Posted: Wed Feb 22, 2012 8:24 pm
by 1eye
Got a reply to my letter to Dr. Suzuki. From another member of his staff. Interesting that she tells me it was produced in Saskatchewan.

Re: Nature of Things

Posted: Tue Mar 13, 2012 3:56 pm
by Billmeik
It is a strange day when I must write a piece accusing David Suzuki of shoddy scholarship, but such is the case when looking at the recent 'Nature of Things' that looked at CCSVI. What was presented was hopelessly out of date. In a field that is only 3 years old to look only at research that's a year old or more is to ignore 1/3 of the data.
For example he mentions the famous study by Robert Zivandof in Buffalo where he found ccsvi in 56% of people with MS, but he doesn't mention Dr. Zivandof's recent study where he found ccsvi in 80% of MS patients.
The tragedy of the nature of things episode is that you missed an important and real story.
Zamboni found ccsvi(messed up veins at the output of the brain) in 100% of the ms patients he looked at in his first paper. Although we now have dozens of replications of his work with results from 0 to 90%,and thousands of ms patients have been liberated, has there been another 100% replication of zamboni's first work?
Why yes, by Dr Fox a Neurologist at the Cleveland Institute. He did autopsies on 15 people. 7 people with ms and 8 controls. He found venous abnormalities in 100% of the people with ms, and 0% of those who didn't.
The light is being focused on stenosis, the narrowing of the veins that Zamboni said we would find. Fox found none of this just a bunch of intraluminal and truncular defects in the ms patients.All the MS patients. So 2012 is the year that we wait to see if Fox's numbers will hold up in a larger study, but right now there is a clarity: Much of the conflict in the medical community has been over definitions, but the message is clear:If you have MS you have problems in your veins.These may not show up on a regular ultrasound or mri because they are problems inside the vein.
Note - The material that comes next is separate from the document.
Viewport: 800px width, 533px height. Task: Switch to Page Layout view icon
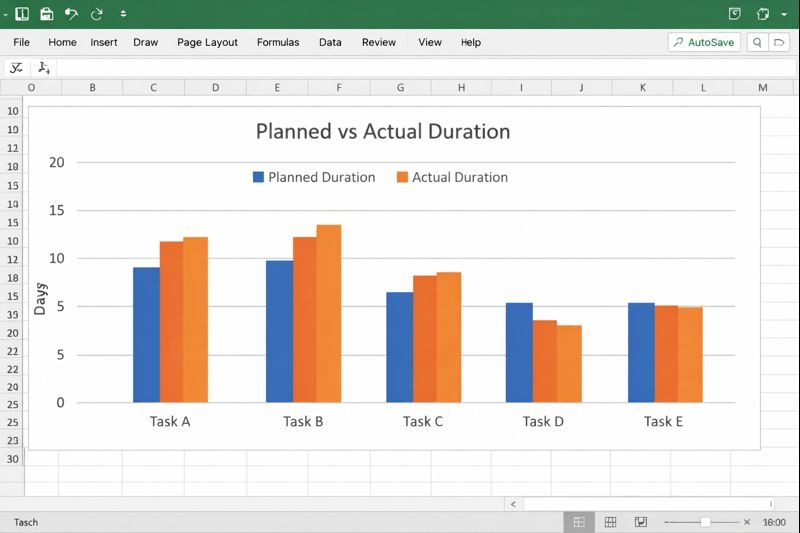pyautogui.click(x=610, y=522)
We're just waiting for more replication now but it's looking like fact.
That's a big story.

Re: Nature of Things

Posted: Tue Mar 13, 2012 4:35 pm
by KateCW
I will again state that this was NOT meant to be a cutting edge, up to the minute piece on CCSVI, it was about how social media and the Internet have impacted how patients access and share information and how doctor patient relationships have changed, patients taking matters into their own hands etc. with that as the stated title of the piece they did a good job.

Re: Nature of Things

Posted: Tue Mar 13, 2012 7:33 pm
by Cece
Billmeik wrote: The light is being focused on stenosis, the narrowing of the veins that Zamboni said we would find. Fox found none of this just a bunch of intraluminal and truncular defects in the ms patients.All the MS patients. So 2012 is the year that we wait to see if Fox's numbers will hold up in a larger study, but right now there is a clarity: Much of the conflict in the medical community has been over definitions, but the message is clear:If you have MS you have problems in your veins.These may not show up on a regular ultrasound or mri because they are problems inside the vein. We're just waiting for more replication now but it's looking like fact.
That's a big story.
Agreed!

http://registration.akm.ch/einsicht.php ... KEN_ID=900

Technically it was not 100% abnormalities in the MS patients and none in the controls. One control had an intraluminal abnormality and two MS patients did not.
A variety of vein abnormalities were identified. The incidence of vein wall stenoses was similar in MS and controls: eight stenoses in 4 of 7 MS patients and five in 3 of 6 controls. Marked valvular and other intraluminal abnormalities with potential hemodynamic consequences were identified in 5 of 7 MS patients (7 abnormalities) and in 1 of 6 controls (1 abnormality).

Re: Nature of Things

Posted: Wed Mar 14, 2012 3:59 pm
by Billmeik
Im relying on my sketchy ms brain but doesn't he say he found no stenosis in the new video?

Re: Nature of Things

Posted: Thu Mar 15, 2012 9:12 am
by 1eye
It seems this posthumous work is acceptable, but the study is smaller even than Zamboni's. Perhaps if all pwMS would donate their bodies, science would be able to sort out the stats.